The 100 µL PCR reaction mixture contained 10 µL of 10× reaction buffer, 1.5 units of Taq polymerase, 1 µM of the two primers (SELF and biotinylated SELR), 0.8 mM of each deoxyribonucleotides (dNTPs) and 1.5 mM MgCl2. Amplification was performed by heating to 95 °C for two minutes followed by 18 cycles of 30 s at 95 °C, 30 s at 56 °C and 30 s at 68 °C, followed by a final extension at 68 °C for two minutes. After checking the PCR product quality on 2.5% agarose gel, 23 µL of 5 M NaCl was added to the remaining 90 µL PCR mixture. This solution was divided into two parts and incubated with a Reacti-Bind streptavidin coated high-binding capacity plate and washed three times with 1 mL of PBS-Tween. The nonbiotinylated strands were separated from the immobilized complementary strand by incubating with a 30 µL of fresh 100 mM NaOH for five minutes. The ssDNA was removed, diluted using SB, pH adjusted, and heated to 95 °C for five minutes and immediately placed on ice until the next round of SELEX.

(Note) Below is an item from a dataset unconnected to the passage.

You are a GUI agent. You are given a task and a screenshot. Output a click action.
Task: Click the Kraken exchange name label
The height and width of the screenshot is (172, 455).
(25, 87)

10 µL of the OTA resin was used in cycles one through seven. To increase the stringency of selections, only 5 µL of OTA resin was used in cycles 8 through 11, and 2.5 µL in cycles 12 through 15. Negative selections were performed using unmodified EAH Sephadex 4B prior to cycles 4, 8, and 12. Following cycle 15, the final PCR of the selected ssDNA sequences was performed using the SELF and nonbiotinylated SELR primers. A fraction (4 µL) of this PCR mixture was ligated into p-GEM-T-easy vector by T/A cloning and transformed into DH5α Escherichia coli competent cells. Twenty-one colonies were selected and tested for the presence of the correct inserts using colony PCR with M13 forward and reverse primers. The PCR products were purified by polyethylene glycol precipitation and sequenced using the M13 promoter primer .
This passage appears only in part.